Один из пионеров и певцов российского терроризма, Сергей Кравчинский, создал самый настоящий гимн террористу: гордый, как сатана, он борется не только за угнетенный народ, не только за общество, задыхающееся в атмосфере рабства, но и за себя самого, за дорогих ему людей, которых он любит до обожания, — и так далее и тому подобное, а в финале снова повторяется главное: он борется за себя самого. Униженные и оскорбленные — только внешний повод, а подлинный мотив — «сатанинская» гордость.
И вот как Кравчинский изображает типичного террориста в своем романе «Андрей Кожухов». В юности роман меня потряс, но и сейчас я его перечитал с большой пользой, стараясь не придираться к обилию штампов и стереотипности женских образов, — все красивые, все гордые, невозможно запомнить, которая Лена, а которая Таня, Таню начинаешь выделять, только когда она становится возлюбленной Андрея Кожухова, «самого обыкновенного из всех»: Кравчинский «всегда находил, что рядовые бойцы самые лучшие. Те, кого мы называем вожаками, намного хуже, если даже они гораздо сильнее». И ясно почему — вожаки ведут борьбу за собственное величие гораздо более откровенно. А Андрей до поры до времени ни на что особенное не претендует, он вполне готов раствориться в общем деле.
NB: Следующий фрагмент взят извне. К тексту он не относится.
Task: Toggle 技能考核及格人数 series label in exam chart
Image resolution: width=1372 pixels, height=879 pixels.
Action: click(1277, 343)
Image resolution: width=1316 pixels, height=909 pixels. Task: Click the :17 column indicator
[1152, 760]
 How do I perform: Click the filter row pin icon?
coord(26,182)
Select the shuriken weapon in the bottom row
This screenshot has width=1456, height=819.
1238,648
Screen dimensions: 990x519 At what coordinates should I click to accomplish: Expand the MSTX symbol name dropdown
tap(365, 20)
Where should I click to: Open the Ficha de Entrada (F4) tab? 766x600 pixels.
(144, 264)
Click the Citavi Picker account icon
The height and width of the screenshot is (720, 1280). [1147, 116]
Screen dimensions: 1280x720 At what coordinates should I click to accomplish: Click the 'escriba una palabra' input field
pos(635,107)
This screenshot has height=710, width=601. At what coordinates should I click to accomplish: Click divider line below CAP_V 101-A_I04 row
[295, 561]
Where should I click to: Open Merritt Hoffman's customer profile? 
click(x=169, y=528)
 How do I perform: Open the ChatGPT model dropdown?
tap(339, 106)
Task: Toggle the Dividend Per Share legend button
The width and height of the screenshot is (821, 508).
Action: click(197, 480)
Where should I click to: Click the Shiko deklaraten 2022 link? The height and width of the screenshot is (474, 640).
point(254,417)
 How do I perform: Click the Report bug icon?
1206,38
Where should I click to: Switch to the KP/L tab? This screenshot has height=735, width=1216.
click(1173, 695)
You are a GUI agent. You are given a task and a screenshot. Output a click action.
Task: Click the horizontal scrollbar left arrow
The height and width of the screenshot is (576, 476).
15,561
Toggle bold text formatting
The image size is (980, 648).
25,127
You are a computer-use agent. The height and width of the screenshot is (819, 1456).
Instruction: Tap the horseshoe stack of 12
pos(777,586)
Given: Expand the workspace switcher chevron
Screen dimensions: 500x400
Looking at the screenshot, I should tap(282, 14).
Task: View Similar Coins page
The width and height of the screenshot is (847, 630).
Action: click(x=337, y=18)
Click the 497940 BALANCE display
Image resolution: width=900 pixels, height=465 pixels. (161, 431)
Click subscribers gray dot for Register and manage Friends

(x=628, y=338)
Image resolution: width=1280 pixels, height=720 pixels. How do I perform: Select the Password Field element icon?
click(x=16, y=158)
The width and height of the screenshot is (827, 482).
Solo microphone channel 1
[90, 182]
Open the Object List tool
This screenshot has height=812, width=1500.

Пока он не обнаруживает, что его любимая девушка любит другого, более блестящего и поэтически одаренного, а он, Андрей, для нее всего лишь соратник по борьбе, хотя прежде ему казалось, что для счастья вполне достаточно слияния в общем энтузиазме (а любовь и вовсе была «этими глупостями»). Здесь художник побеждает пропагандиста: отвергнутая любовь мгновенно оттесняет общее дело на второй план. Вначале вчерашний паладин «дела» ищет мрачных самоутешений в том духе, что пусть-де цветы срывают баловни судьбы, а с них, скромных тружеников, довольно и терний. Но подавленная обида находит выход сначала в злорадном торжестве над безответно любившей его другой девушкой. А затем обрушивается и на «изменницу», пожелавшую в другом городе заняться пропагандой уже не среди рабочих, а среди интеллигенции. Однако личная уязвленность и здесь выступает под маской идейности: это-де такая скука — повторять одно и то же среди простых рабочих, то ли дело блистать между светскими пустомелями, способными разносить славу во все концы, революционеры из аристократии только-де драпируются в демократический плащ…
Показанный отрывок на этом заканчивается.